Cette femme serbe, qui souhaite conserver l’anonymat, confie à l’AFP qu’après 24 ans à travailler en Autriche, elle n’a pu présenter le certificat justifiant du niveau de langue désormais requis dans le Land de Haute-Autriche pour toucher cet argent.

« Je ne peux pas suivre de cours d’allemand, je me fatigue facilement et je ne peux pas me concentrer », explique l’ancienne salariée de 63 ans, aujourd’hui reconnue invalide et soignée pour différentes pathologies, sans activité professionnelle.

Elle a décidé de porter plainte pour discrimination basée sur l’origine ethnique et le handicap, bien décidée à contester la mesure en vigueur depuis 2018 et emblématique du durcissement de l’Autriche, à l’instar d’autres pays européens, sur les questions d’immigration et d’intégration.

Ces sujets avaient été au coeur des élections législatives d’octobre 2017 qui avaient porté au pouvoir une coalition entre la droite (ÖVP) et l’extrême-droite (FPÖ), restée en place jusqu’en mai dernier.

Le scrutin anticipé qui se tiendra le 29 septembre pour trouver une nouvelle majorité ne devrait pas infléchir cette politique : les conservateurs sont donnés largement en tête et pourraient reconduire leur alliance avec les nationalistes.

– Précarisation –

Le critère du niveau de langue ne s’applique pour l’instant que dans la province de Haute-Autriche (nord). Mais avant d’imploser, le gouvernement dirigé par Sebastian Kurz a fait adopter une disposition d’inspiration similaire qui rendra obligatoire, à partir de 2020, de maîtriser suffisamment l’allemand pour toucher l’intégralité du revenu minimum garanti (Mindestsicherung) versé aux personnes sans ressources.

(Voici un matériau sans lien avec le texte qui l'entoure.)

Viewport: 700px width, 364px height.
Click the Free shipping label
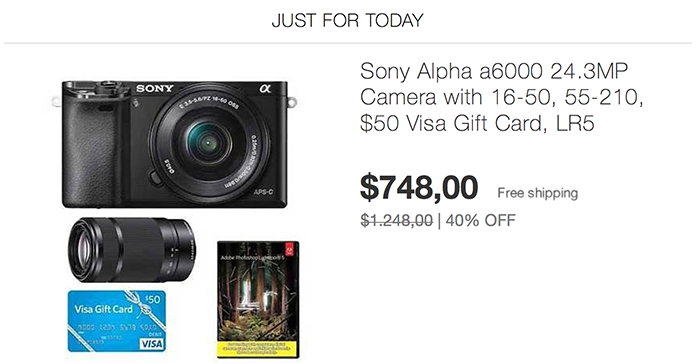point(538,193)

« Nous devons combattre la pauvreté, pas les personnes qui en souffrent », dénonce l’organisation caritative Caritas, s’inquiétant des conséquences de la réforme sur un public fragile. L’ex-chancelier Kurz dit vouloir « stopper l’immigration aux dépens du système social » et renforcer l’incitation à apprendre l’allemand.

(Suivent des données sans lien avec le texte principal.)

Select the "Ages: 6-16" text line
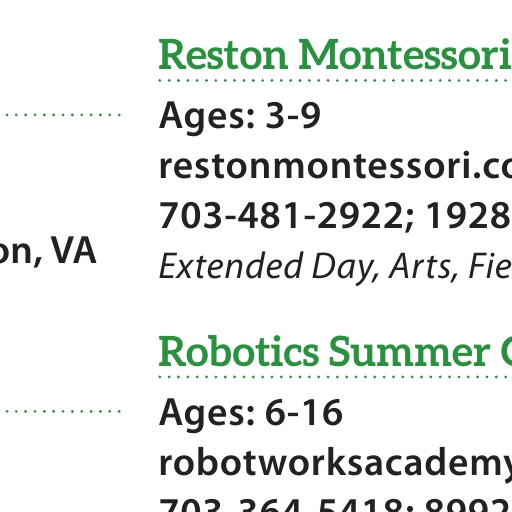This screenshot has height=512, width=512. click(251, 413)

L’opposition rétorque que sous son gouvernement, les fonds alloués aux cours de la langue pour les nouveaux arrivants ont été réduits. La coalition sortante a également supprimé la possibilité pour les demandeurs d’asile d’entamer un apprentissage avant d’avoir obtenu le statut de réfugié et a augmenté le nombre d’expulsions des personnes déboutées.

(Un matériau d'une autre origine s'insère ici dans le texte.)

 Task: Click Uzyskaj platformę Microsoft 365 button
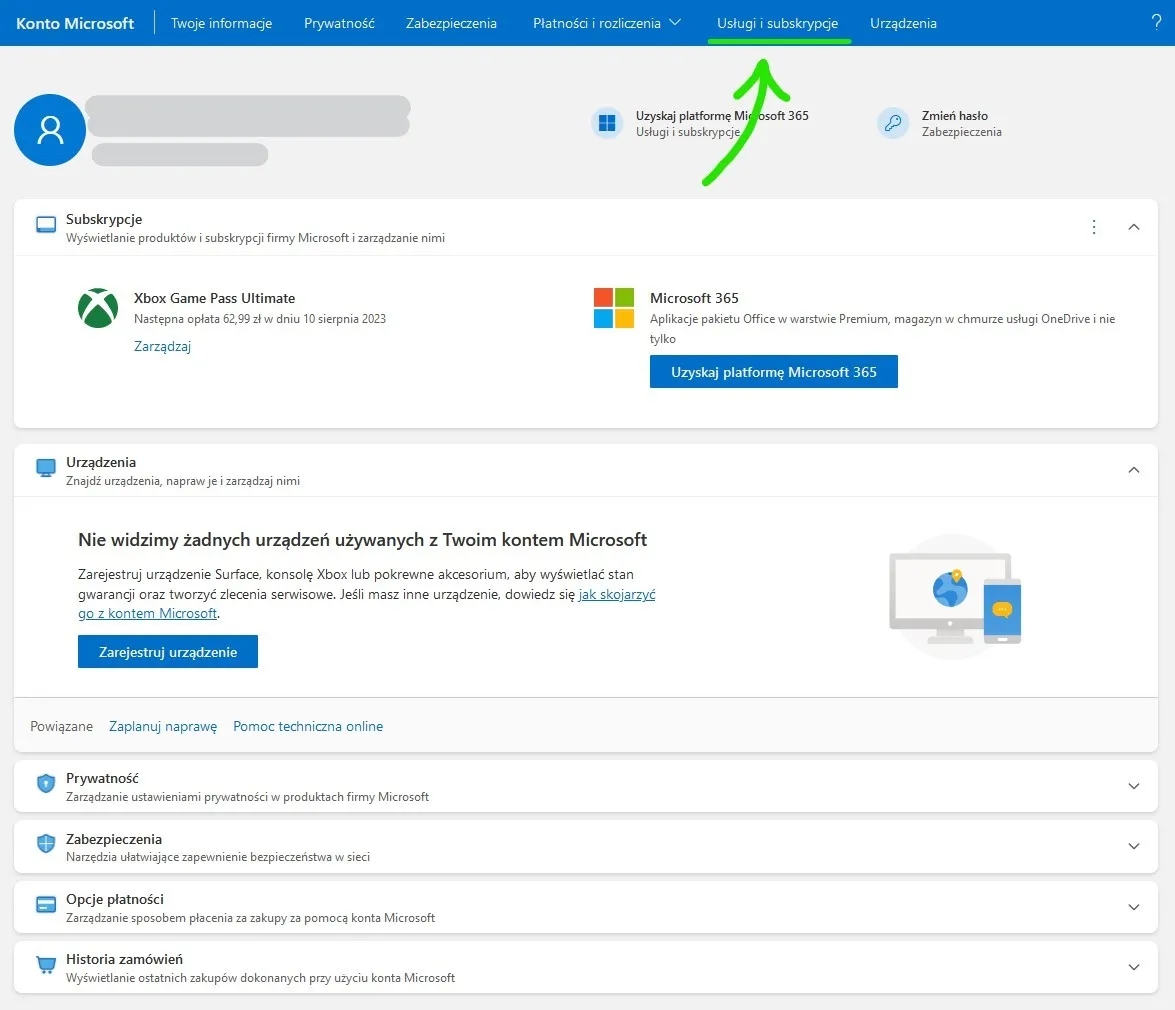tap(773, 372)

Quatre ans après la crise des réfugiés de 2015, alors que le nombre de demandes d’asile a reflué en Autriche, la question de l’immigration joue dans la campagne électorale un rôle moins central qu’il y a deux ans.

Mais d’après un sondage réalisé par l’hebdomadaire Profil, 51,2% des Autrichiens estiment que le « vivre ensemble » s’est dégradé ces dernières années dans ce pays prospère de 8,8 millions d’habitants où environ un habitant sur cinq est né à l’étranger ou a des parents nés à l’étranger, l’un des taux les plus élevés de l’UE.

– Ecole ou travail ? –

En Haute-Autriche, plus de 3.000 immigrés originaires de pays non membres de l’Union européenne sont concernés par la nouvelle mesure sur l’aide au logement, selon l’association Migrare qui a déjà aidé une dizaine d’entre eux à porter l’affaire en justice.

Sans l’aide sociale, « je n’achète que des choses bon marché, pas de vêtements, juste de la nourriture pour les enfants », explique l’ancienne femme de ménage qui a deux petites-filles adolescentes à charge.

Un père de famille d’origine turque a obtenu gain de cause en première instance, en arguant qu’il lui était impossible de suivre des cours à cause de ses horaires de travail décalés. La région serait en train d’étudier certaines exemptions. Son vice-gouverneur d’extrême-droite, en charge du logement, n’a pas répondu à une demande d’entretien de l’AFP.

Selon Hans-Jürgen Krumm, chargé des études germanophones à la faculté des langues de Vienne, conditionner les aides sociales aux compétences linguistiques est contreproductif et « contribue clairement à la désintégration ».

Et selon le professeur, un « pourcentage élevé » de citoyens autrichiens ne réussiraient pas ces tests s’ils leur étaient imposés.